Data on locating visible targets
╔══

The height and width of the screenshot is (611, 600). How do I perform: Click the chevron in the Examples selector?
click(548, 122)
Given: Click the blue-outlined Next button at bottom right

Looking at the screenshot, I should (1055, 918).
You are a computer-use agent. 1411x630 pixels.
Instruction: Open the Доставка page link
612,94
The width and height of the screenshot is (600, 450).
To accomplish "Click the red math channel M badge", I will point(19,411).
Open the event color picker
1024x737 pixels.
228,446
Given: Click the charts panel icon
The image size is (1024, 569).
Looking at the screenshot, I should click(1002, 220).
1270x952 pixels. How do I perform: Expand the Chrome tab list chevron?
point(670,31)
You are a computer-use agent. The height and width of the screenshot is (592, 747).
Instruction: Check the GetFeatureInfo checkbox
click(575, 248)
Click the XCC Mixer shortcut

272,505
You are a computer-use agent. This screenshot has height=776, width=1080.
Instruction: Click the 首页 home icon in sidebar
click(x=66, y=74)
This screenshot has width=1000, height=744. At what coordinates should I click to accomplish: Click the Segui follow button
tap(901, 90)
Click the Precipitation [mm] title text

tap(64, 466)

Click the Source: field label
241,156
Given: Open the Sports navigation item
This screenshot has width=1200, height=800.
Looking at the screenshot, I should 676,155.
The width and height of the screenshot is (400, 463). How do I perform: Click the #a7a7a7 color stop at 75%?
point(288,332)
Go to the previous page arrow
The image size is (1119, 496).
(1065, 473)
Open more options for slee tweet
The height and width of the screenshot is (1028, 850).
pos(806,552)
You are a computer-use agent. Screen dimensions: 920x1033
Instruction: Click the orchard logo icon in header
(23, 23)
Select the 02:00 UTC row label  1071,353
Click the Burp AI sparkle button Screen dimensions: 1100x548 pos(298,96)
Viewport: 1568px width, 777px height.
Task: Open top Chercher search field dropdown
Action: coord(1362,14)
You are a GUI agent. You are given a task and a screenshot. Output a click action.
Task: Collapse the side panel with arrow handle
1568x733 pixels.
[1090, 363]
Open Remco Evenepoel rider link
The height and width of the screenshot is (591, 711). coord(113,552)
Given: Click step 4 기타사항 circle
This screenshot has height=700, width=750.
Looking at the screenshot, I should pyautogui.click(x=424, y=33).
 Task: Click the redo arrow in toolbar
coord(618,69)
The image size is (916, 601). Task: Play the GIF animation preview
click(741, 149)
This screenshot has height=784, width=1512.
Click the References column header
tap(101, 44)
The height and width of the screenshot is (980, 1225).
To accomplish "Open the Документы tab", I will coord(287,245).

╚══

◆ **Goal**
Reproduce without change the stretch of the data above from the line containing "You are a computer-use agent. This" through the line containing "Looking at the screenshot, I should 676,155.".

◆ **Solved problem**
You are a computer-use agent. This screenshot has height=776, width=1080.
Instruction: Click the 首页 home icon in sidebar
click(x=66, y=74)
This screenshot has width=1000, height=744. At what coordinates should I click to accomplish: Click the Segui follow button
tap(901, 90)
Click the Precipitation [mm] title text

tap(64, 466)

Click the Source: field label
241,156
Given: Open the Sports navigation item
This screenshot has width=1200, height=800.
Looking at the screenshot, I should 676,155.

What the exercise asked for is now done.